■ What is expected
After locating the line with "Task: Open the Select market chooser" in the entries below, output it and each following line up to and including the line with "The width and", exactly and without pictures.

■ Recorded information
************

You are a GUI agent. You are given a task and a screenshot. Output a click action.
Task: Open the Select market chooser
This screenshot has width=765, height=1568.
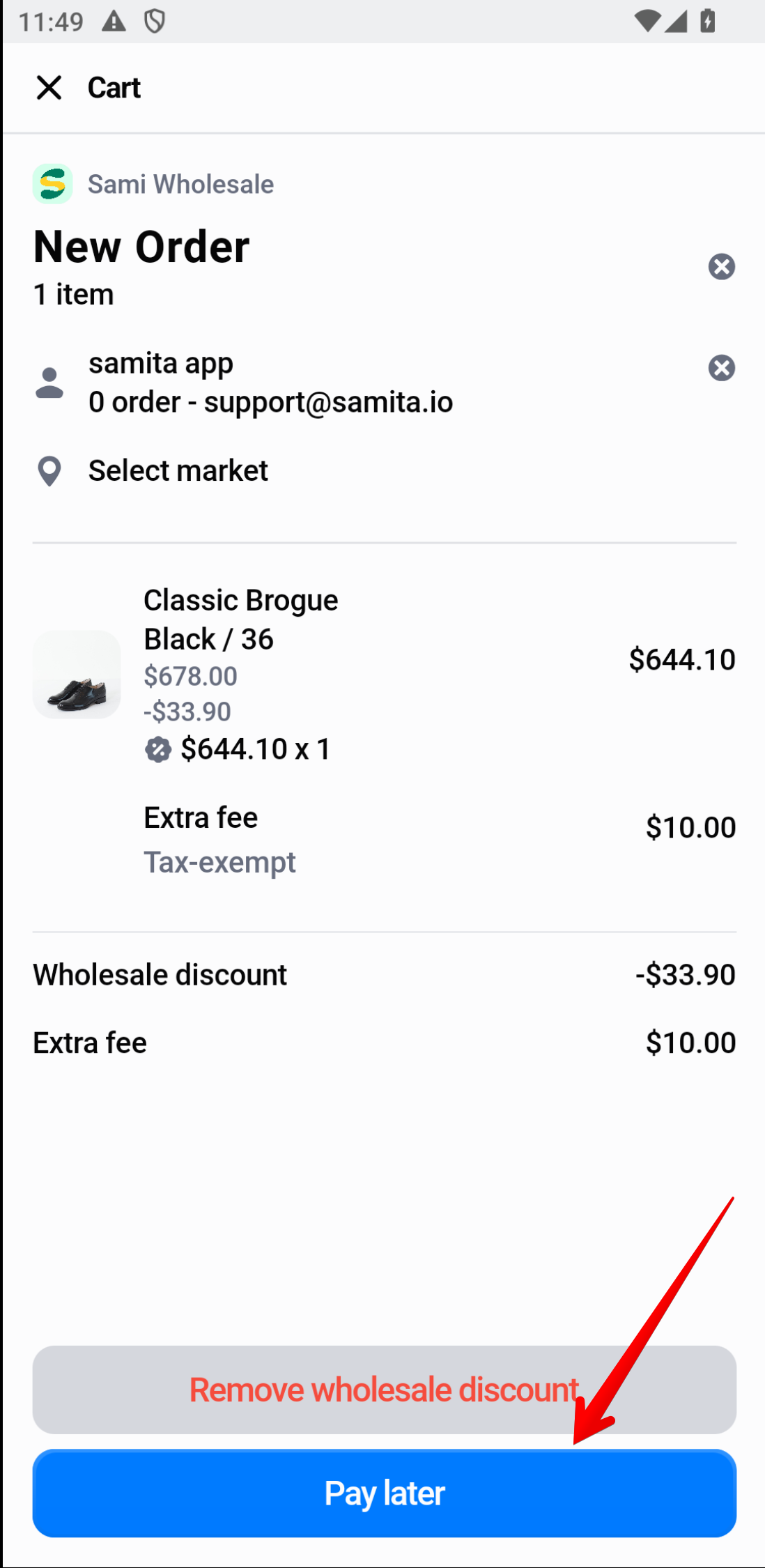point(178,471)
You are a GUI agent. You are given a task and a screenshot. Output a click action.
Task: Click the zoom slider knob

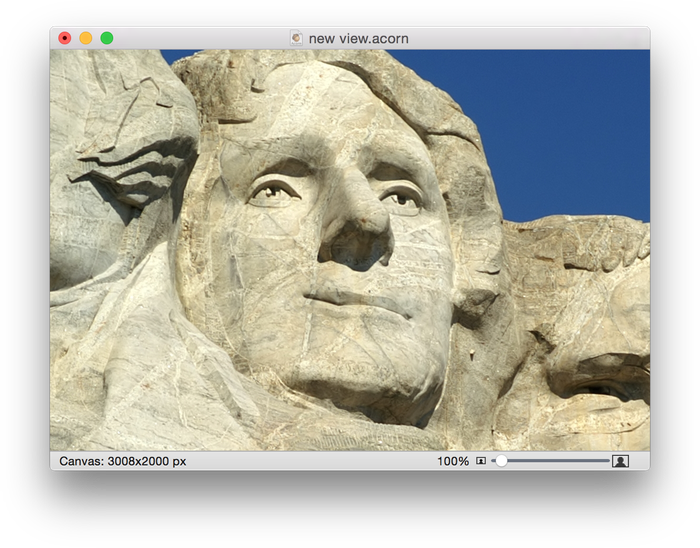click(x=501, y=461)
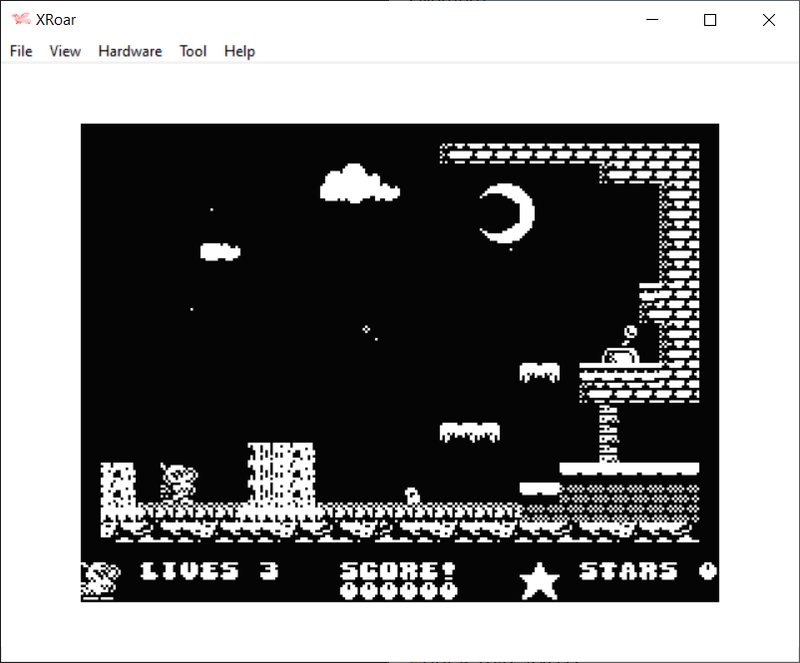Click the small cloud on the left

(220, 251)
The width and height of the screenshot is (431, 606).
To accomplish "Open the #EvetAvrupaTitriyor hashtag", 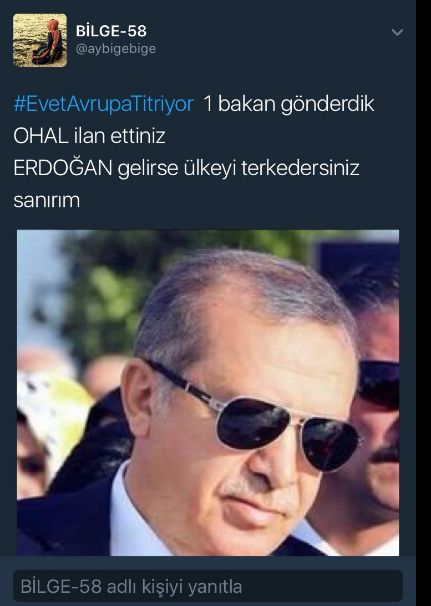I will point(104,104).
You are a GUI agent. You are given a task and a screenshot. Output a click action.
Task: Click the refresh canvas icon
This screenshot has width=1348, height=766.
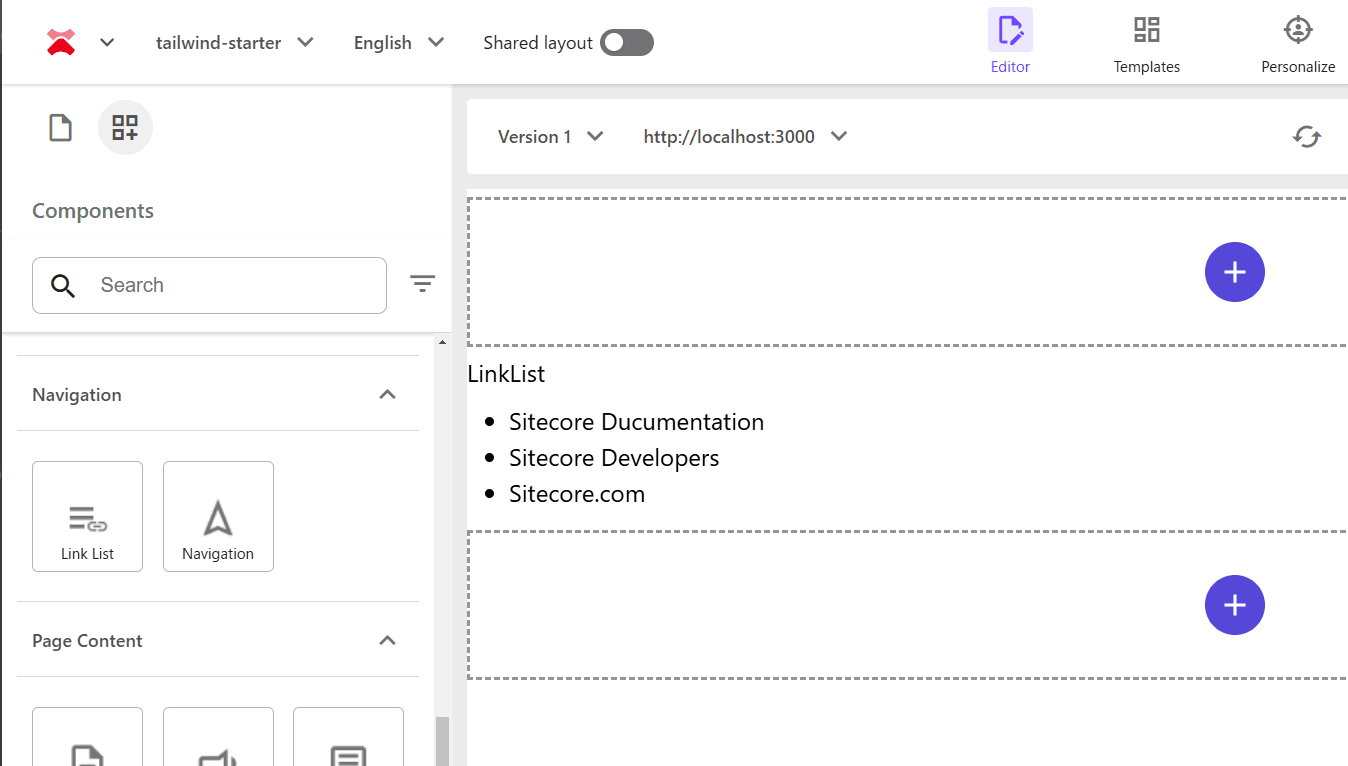click(x=1306, y=137)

************

■ Completed exercise
Task: Open the Select market chooser
This screenshot has width=765, height=1568.
point(178,471)
You are a GUI agent. You are given a task and a screenshot. Output a click action.
Task: Click the zoom slider knob

click(x=501, y=461)
Click the small cloud on the left

(220, 251)
The width and height of the screenshot is (431, 606).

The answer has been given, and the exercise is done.